EXERCISE GOAL: Copy the passage of the blog post about living without a car from "But even though" to "at passing motorists.", changing "public transit system" to "bus network".

EXCERPT:
<<<<
Saturday, June 24, 2006

Has it been a year already?

I really did mean to post more frequently about my experiment in carlessness. It's been more than a year!

See, I thought the whole thing would be way more complicated and exciting than it is. Or that at least I'd have lots of hilariously funny stories to tell about it. I still do run into a certain amount of incredulousness: "You don't have a car? How is that possible? You can't do that here." But honestly? It's neither very difficult nor very interesting. And since gas prices started getting so high, people don't even think I'm all that eccentric any more.

It's true that my friends have been generous about letting me use their cars when I need to drive somewhere for something, or giving me rides to work, or letting me tag along with them to the grocery store or whatever. It would be way more difficult without that. Thanks, yall. And it's true that I don't have kids.

But even though this town has a seriously limited public transit system and is NOT EVEN REMOTELY pedestrian- or bicycle-friendly, I've been able to walk or bike or take the bus to most of the places that I need to go. Sometimes I feel kind of conspicuous or goofy while I'm walking along (especially in work clothes or carrying a bag of groceries) some weedy strip of gravel where there's no sidewalk & cars are whizzing by & the only other people I encounter are the crazy people who are shouting bizarre prophesies or vague threats at passing motorists.
>>>>
SUPPLIED INFORMATION:
<<<<
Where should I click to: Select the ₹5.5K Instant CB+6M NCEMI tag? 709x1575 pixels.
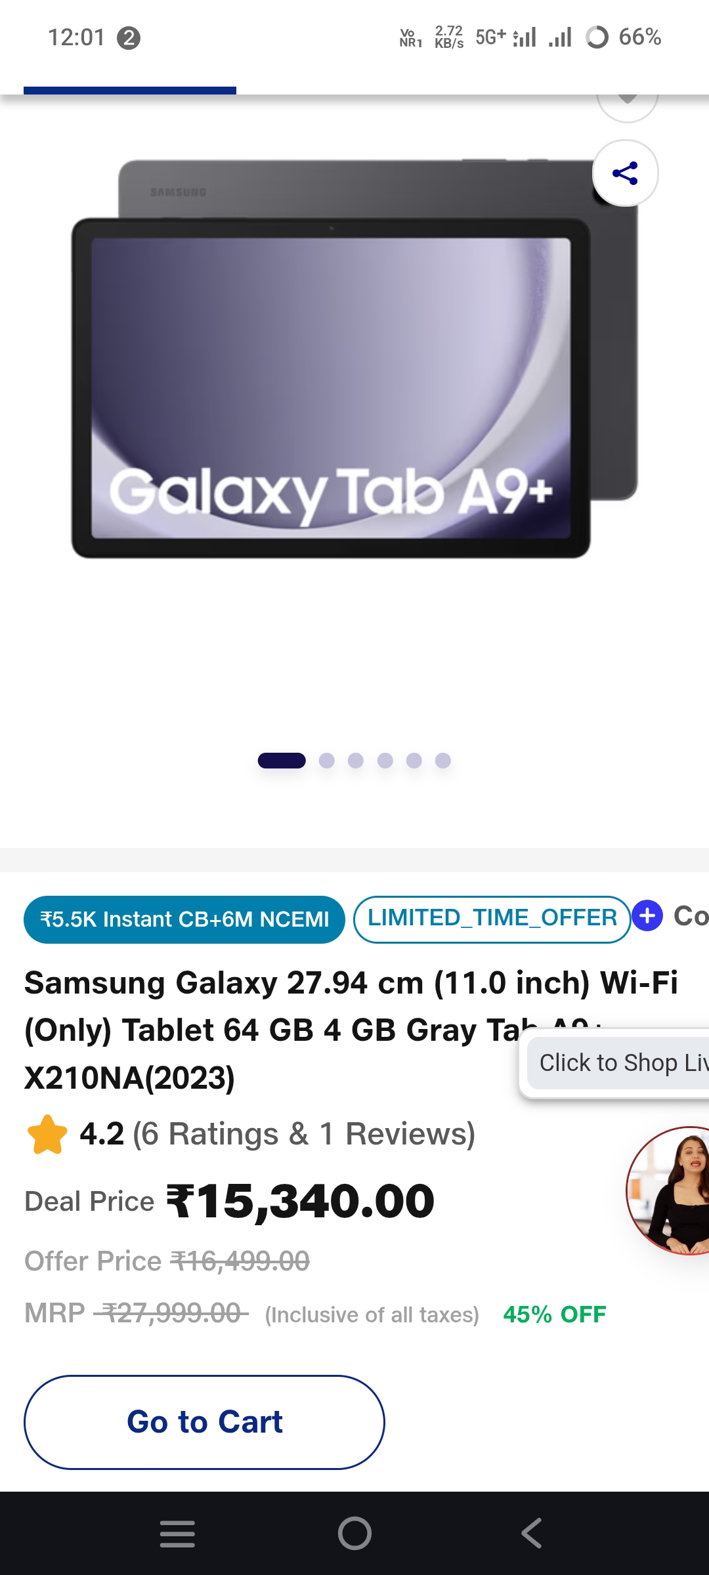[x=184, y=919]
>>>>
SOLUTION TO THIS TASK:
But even though this town has a seriously limited bus network and is NOT EVEN REMOTELY pedestrian- or bicycle-friendly, I've been able to walk or bike or take the bus to most of the places that I need to go. Sometimes I feel kind of conspicuous or goofy while I'm walking along (especially in work clothes or carrying a bag of groceries) some weedy strip of gravel where there's no sidewalk & cars are whizzing by & the only other people I encounter are the crazy people who are shouting bizarre prophesies or vague threats at passing motorists.